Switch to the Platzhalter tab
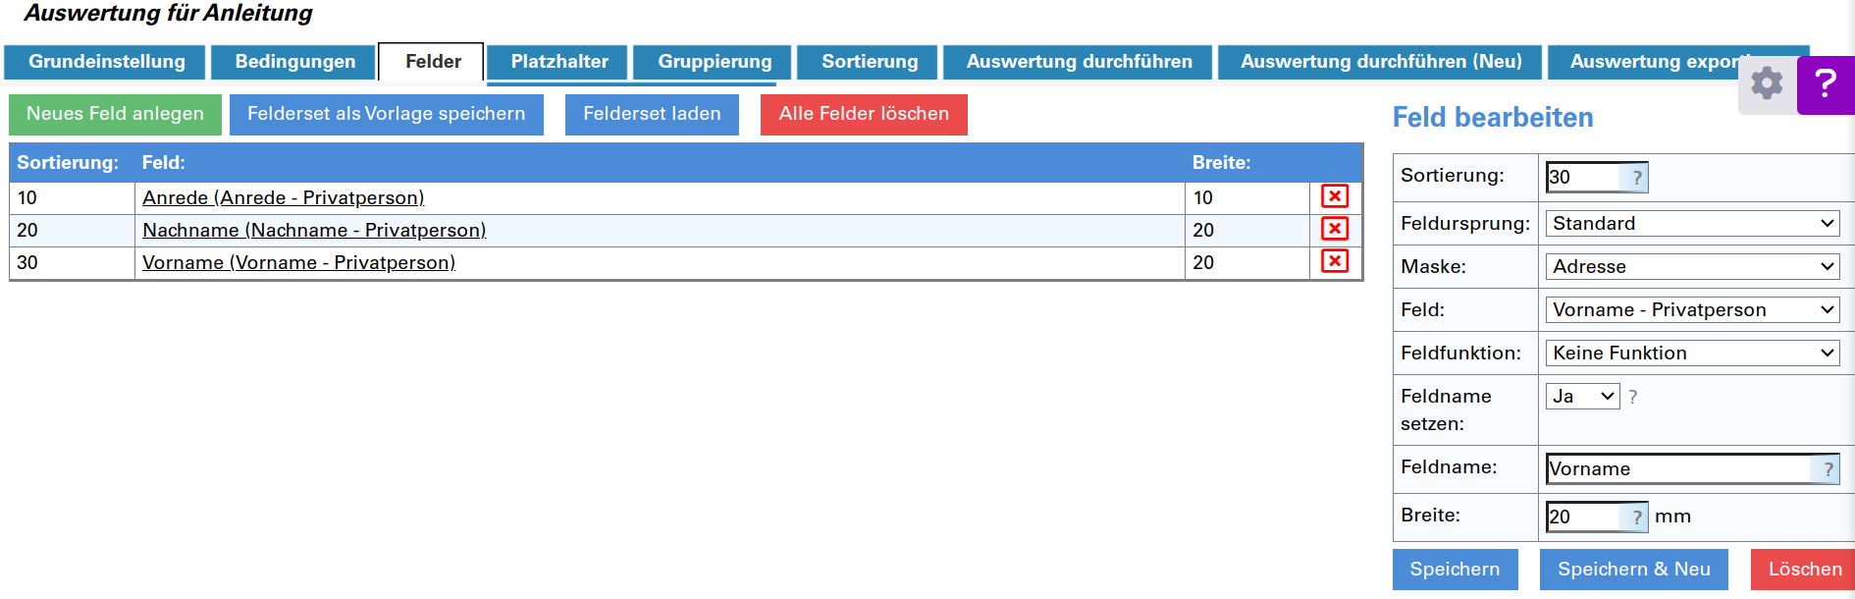The image size is (1855, 599). pyautogui.click(x=559, y=62)
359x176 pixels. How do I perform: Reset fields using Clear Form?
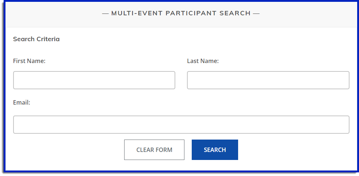[154, 150]
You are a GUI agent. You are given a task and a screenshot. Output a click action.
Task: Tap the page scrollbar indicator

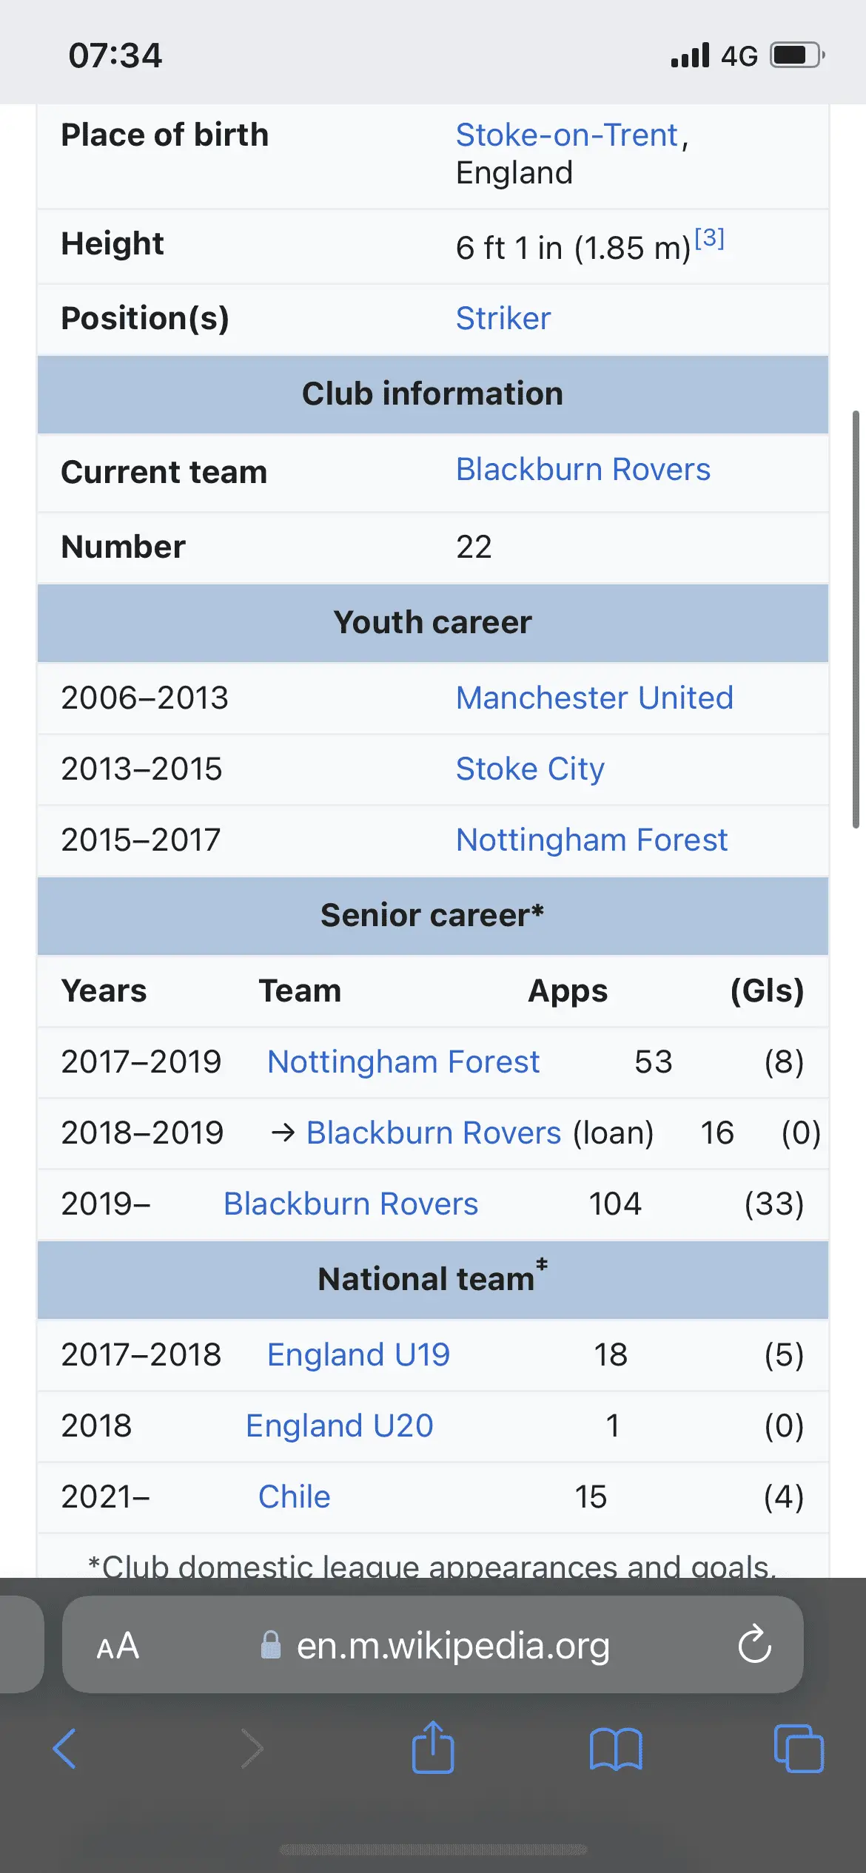point(856,619)
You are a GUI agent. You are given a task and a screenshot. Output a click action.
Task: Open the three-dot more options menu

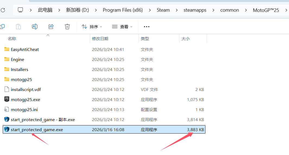(147, 27)
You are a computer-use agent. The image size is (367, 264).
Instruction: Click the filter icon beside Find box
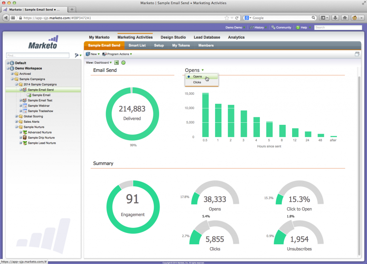(76, 55)
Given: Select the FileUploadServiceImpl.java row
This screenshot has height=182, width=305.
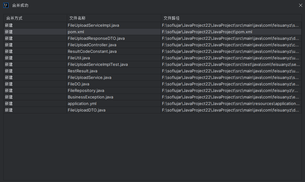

• • • • •

* _Set task_: Quote the records word for word, starting at the line that contains "You are a computer-use" and ending at the end of the records, both included. Leave the pictures out.

* _Answer to this problem_:
You are a computer-use agent. The image size is (367, 264).
Instruction: Click the filter icon beside Find box
(76, 55)
Given: Select the FileUploadServiceImpl.java row
This screenshot has height=182, width=305.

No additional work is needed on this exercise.